Holiday spots eye more funding

Number crunching: Margaret River's population varies through the year. Picture: The West Australian

Popular WA holiday spots such as Busselton, Margaret River and Mandurah could be in line for a bigger slice of hundreds of millions of dollars in Federal Government funding under possible changes to the way their populations are counted.

The Australian Bureau of Statistics is considering adding additional questions to its 2016 census to better count the population of towns or cities where many residents may be absent for long periods, including fly-in, fly-out workers or those with holiday homes only occupied for part of the year.

Such a change could have big implications because census figures decide how much funding local government areas get from the Government under its financial assistance grant program.

In 2014-15 the program is worth $2.3 billion nationally, with $282 million earmarked for WA.

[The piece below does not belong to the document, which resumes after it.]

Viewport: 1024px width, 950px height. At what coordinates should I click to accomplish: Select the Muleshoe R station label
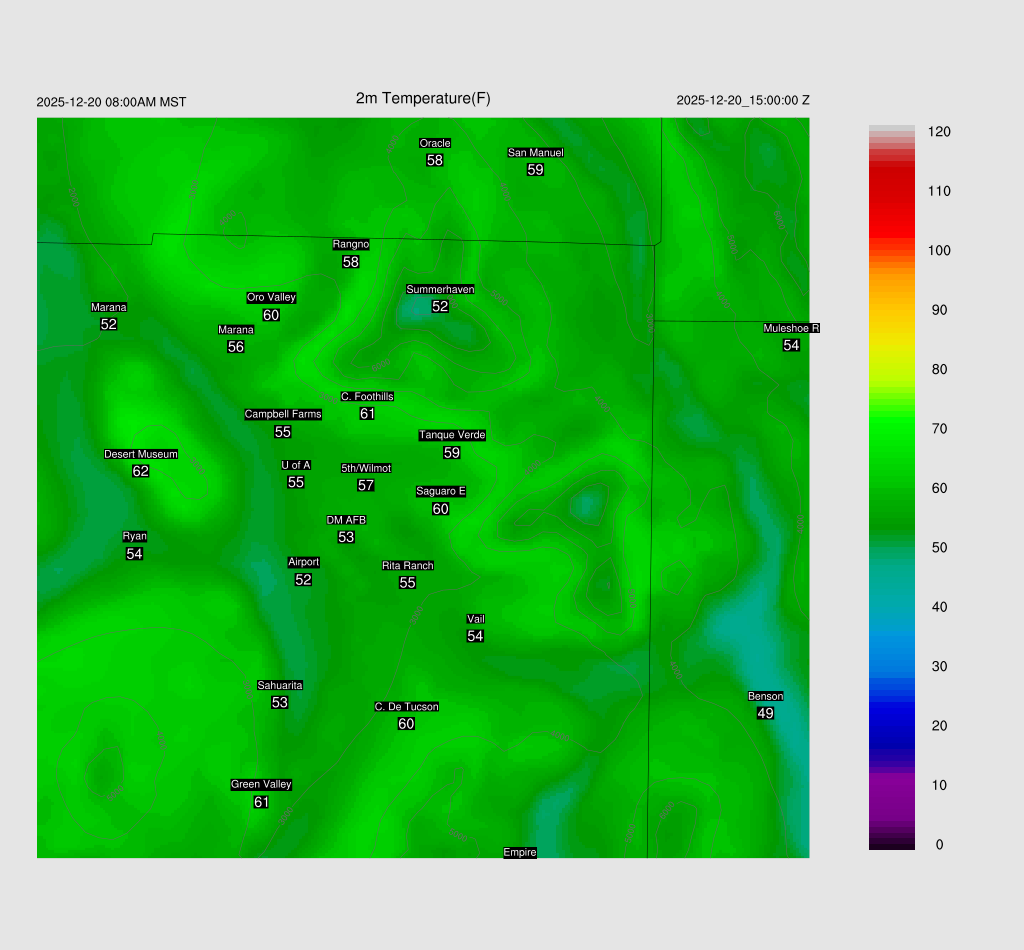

A University of Adelaide report commissioned by the National Sea Change Taskforce, a group representing Australian coastal councils, suggested the populations of Mandurah and Busselton would have been 14.6 per cent and 17.5 per cent bigger respectively if all properties were occupied the night of the 2011 census.

City of Mandurah chief executive Mark Newman said the city's high holiday home ownership and big FIFO workforce meant there was potential for its population to be underestimated.

"The city would support the ABS including an additional question in the census to capture a more accurate picture of the population of coastal towns," he said.

Task force chairman Barry Sammels, also City of Rockingham mayor, said changing the census to identify property owners who were not full-time residents would "go a long way to addressing the issue".

"The census is done in the middle of winter in the middle of the week and we don't think that gives an accurate reading for a lot of these coastal councils," he said.

"We've got some members whose shires or cities' populations are 30,000 but grow to 90,000 during the summer, long weekends, public holidays."

Any change would have to be approved by the Government.